Get Over It
And Here's Why
As an engineer there are certain things that make me go ballistic. Nuclear power is one of them. Why?
Designing and building anything that deals with a very large amount of energy (and nuclear power plants are the largest of anything we do) requires a certain set of deeply held, and extraordinarily rigorous values. These values in turn lead to so called "best practices" which lead to a whole world of how things should be done. No exceptions, no comprises. The idea is to get as close to zero risk as possible. All our submarines and most of our warships run on nuclear power. (Donad Trump thinks they are incorrectly designed and should run on steam. An advantage of nuclear power is no big tanks of combustable fuel, and the nuclear fuel is replaced every few years; in fact there is at least one ship that will never need refueling. This is lots safer.)
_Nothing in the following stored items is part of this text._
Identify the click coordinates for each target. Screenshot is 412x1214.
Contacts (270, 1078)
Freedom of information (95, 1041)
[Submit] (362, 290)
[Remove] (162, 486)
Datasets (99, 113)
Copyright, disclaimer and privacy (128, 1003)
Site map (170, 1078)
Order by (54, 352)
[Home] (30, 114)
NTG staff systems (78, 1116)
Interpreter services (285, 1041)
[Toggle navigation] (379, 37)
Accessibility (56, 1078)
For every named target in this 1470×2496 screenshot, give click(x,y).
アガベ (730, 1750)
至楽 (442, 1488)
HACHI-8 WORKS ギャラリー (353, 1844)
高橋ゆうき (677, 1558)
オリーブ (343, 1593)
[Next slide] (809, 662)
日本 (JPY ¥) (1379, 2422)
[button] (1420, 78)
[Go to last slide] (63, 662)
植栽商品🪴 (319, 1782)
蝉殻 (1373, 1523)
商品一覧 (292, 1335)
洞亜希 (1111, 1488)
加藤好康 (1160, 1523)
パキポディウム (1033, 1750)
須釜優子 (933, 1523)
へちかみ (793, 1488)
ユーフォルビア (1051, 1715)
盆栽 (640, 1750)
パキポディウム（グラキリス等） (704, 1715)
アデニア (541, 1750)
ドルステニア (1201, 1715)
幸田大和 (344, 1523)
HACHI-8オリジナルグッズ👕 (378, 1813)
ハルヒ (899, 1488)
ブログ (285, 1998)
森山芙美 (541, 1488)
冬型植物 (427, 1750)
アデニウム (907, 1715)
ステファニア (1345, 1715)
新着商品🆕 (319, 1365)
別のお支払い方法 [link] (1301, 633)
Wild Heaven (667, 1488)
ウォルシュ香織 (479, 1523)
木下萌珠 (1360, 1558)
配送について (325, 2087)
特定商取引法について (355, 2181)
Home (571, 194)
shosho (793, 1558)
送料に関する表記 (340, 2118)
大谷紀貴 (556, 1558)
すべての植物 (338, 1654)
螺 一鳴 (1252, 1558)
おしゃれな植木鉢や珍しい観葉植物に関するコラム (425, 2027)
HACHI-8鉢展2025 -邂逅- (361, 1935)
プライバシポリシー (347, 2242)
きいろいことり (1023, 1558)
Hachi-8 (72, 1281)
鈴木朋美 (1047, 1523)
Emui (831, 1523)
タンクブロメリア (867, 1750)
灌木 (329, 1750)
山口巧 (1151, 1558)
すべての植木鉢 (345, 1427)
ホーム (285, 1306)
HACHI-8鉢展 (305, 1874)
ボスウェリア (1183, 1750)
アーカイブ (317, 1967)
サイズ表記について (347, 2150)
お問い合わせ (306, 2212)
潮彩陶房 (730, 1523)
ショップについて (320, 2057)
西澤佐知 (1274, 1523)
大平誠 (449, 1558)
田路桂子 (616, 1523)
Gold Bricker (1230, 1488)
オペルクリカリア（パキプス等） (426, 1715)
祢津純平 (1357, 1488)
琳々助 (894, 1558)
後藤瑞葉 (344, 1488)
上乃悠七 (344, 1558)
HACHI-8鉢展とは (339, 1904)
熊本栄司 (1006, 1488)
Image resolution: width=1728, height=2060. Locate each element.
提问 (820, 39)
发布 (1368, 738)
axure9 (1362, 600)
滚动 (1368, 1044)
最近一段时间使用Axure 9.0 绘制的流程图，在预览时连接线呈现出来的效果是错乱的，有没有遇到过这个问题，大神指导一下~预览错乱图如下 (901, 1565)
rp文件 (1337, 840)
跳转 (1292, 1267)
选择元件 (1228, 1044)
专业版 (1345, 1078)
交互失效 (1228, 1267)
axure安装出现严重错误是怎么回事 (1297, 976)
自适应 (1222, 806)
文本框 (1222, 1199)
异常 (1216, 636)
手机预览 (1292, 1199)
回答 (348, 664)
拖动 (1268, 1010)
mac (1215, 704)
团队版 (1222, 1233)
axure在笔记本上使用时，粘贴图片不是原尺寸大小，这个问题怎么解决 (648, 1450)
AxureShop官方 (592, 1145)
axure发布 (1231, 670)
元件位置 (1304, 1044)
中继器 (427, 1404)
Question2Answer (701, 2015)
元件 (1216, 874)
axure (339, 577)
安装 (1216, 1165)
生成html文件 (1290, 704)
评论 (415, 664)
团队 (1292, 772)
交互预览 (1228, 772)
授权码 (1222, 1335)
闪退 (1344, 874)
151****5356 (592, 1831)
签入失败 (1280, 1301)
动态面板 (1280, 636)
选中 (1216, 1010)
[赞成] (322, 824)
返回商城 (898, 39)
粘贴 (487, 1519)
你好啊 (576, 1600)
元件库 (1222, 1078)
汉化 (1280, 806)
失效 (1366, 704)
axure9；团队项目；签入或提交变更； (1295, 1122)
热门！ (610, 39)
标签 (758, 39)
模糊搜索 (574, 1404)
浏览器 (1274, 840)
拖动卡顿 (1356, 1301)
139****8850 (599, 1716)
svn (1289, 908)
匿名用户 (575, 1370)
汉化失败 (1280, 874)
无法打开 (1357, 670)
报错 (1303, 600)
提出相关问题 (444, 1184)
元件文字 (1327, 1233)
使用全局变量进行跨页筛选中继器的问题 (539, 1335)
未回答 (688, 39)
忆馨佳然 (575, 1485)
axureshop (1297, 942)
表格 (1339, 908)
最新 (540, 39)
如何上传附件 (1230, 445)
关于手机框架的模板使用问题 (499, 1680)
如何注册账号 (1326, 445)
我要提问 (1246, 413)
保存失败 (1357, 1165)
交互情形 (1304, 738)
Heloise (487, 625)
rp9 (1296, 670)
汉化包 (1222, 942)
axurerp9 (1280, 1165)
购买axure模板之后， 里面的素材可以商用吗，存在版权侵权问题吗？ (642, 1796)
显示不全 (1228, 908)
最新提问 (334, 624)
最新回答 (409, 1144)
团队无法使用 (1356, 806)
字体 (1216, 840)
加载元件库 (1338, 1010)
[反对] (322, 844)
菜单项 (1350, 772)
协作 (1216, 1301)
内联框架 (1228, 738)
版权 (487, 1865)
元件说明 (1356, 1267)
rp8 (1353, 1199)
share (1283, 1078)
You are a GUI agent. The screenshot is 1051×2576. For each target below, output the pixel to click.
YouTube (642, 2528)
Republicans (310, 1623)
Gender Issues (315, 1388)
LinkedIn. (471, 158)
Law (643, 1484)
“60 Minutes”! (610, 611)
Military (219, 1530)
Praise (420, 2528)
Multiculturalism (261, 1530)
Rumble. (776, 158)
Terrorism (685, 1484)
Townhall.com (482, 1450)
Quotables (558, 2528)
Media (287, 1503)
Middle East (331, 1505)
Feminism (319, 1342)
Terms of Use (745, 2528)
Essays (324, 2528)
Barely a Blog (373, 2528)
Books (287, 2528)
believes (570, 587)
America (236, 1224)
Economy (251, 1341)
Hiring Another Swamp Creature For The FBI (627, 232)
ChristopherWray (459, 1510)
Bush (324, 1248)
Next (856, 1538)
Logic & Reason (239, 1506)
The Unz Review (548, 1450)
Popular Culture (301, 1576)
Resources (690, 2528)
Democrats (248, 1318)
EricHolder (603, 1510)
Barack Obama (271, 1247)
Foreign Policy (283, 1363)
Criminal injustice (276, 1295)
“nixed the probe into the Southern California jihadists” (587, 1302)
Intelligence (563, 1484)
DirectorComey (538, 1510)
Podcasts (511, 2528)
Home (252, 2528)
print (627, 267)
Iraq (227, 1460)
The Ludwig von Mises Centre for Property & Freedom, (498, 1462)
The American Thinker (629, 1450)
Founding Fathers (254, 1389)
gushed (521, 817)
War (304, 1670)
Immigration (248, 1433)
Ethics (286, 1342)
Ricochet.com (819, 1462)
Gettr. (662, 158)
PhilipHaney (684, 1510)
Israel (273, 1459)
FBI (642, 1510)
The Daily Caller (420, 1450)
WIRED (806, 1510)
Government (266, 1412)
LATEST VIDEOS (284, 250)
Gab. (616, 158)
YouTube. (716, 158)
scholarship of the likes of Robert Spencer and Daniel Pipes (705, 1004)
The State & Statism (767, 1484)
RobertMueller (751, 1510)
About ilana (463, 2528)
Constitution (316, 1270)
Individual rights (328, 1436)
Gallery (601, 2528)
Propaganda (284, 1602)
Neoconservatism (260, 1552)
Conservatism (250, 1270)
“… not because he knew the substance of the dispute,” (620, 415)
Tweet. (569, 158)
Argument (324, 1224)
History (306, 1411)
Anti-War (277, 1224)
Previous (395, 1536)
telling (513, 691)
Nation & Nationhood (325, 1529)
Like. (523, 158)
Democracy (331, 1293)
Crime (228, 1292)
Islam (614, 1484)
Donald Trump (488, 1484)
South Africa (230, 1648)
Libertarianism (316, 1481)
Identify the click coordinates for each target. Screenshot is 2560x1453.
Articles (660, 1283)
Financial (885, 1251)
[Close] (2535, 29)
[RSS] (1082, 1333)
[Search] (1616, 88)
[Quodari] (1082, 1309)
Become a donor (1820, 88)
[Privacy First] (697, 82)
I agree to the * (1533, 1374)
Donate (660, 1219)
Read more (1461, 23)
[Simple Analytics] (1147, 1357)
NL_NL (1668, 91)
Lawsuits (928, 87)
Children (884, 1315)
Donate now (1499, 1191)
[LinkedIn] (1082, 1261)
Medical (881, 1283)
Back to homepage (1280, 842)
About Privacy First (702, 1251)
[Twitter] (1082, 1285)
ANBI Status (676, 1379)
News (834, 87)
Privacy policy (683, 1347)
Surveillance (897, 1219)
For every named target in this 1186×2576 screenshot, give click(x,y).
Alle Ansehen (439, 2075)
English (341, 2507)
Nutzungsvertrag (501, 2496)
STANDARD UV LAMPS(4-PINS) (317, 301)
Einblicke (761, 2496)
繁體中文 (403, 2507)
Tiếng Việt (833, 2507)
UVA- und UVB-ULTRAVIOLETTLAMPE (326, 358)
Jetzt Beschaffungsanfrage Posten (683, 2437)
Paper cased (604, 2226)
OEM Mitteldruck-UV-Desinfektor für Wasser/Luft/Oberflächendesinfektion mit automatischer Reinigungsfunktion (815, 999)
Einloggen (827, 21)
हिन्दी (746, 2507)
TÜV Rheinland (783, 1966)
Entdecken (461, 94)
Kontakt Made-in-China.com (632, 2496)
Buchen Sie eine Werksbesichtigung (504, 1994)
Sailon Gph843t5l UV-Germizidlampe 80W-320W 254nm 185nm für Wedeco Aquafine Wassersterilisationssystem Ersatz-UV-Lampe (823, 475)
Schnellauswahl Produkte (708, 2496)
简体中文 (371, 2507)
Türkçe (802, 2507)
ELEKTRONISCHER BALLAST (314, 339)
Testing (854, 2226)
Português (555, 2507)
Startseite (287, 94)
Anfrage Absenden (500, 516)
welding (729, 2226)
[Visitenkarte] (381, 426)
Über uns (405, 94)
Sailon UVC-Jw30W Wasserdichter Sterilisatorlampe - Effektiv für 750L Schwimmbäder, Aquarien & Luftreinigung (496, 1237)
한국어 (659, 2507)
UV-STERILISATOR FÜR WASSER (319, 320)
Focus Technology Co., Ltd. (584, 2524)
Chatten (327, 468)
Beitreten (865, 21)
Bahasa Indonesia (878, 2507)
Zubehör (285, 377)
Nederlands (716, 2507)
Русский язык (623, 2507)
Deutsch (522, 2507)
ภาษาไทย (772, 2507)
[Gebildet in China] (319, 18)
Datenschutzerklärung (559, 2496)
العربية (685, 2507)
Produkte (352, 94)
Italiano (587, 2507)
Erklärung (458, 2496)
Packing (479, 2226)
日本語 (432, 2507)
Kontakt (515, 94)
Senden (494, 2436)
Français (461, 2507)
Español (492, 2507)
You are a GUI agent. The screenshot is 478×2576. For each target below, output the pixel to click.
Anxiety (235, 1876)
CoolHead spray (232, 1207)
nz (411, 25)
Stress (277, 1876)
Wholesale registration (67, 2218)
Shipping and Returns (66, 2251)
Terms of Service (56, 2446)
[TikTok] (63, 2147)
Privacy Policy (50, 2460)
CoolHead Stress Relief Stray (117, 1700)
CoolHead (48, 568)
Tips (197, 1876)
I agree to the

So what is "best practices?" In a nutshell it is for the non-engineers to keep their noses out of engineers business; it is the best engineers directed to build something that to the absolute best of their ability cannot fail, and a group of reliability and engineering people who have authority to stop the work. Management has authority to stop it also, but not to start it without complete agreement of the engineers. This is part of best practices.
Challenger blew up because management over rode the engineers. The temperature was far below specifications for the "O" rings but management said (if my memory is correct) "can you prove to me it will blow up?" One of the stupidest questions in history.
It is certainly beyond me to write the manual but two comments: Chernobel was an excercise in corruption and incompetance. Japan was just the sort of thing you watch out for. Built fifteen feet above sea level. Never had a tidal wave that high. But the real question is could there be a tidal wave that high if the right kind of earthquake happened. Yes. So what is the right question: what is the largest tidal wave ever recorded and is their any concievable way we could get one large enough to reach the plant. Then come the details of plant design and construction.
Bottom line; the advantages of nuclear power: no emissions, no storage probems, etc. would be a huge help in emission reduction if done right. End of Part 1.
Part 2 is what I consider the definitive scientific report on the role of nucer power. It was donc at MIT and you can reach it by clicking on MIT NUCLEAR STUDY.
A pdf file of the complete report is available at MIT NUCLEAR STUDY PDF. The conclusions reached were briefly as follows:
1. It is very expensive but that could be offset by standardized prefab designs built in factories.
2. Proven designs should be used rather that something like sodium cooled reactors which present too many risks.
3. Reactors should be built in a number of sizes with the largest probably one gigawatt with the possibility of reactors as small as 1 megawatt to increase flexibility in siting.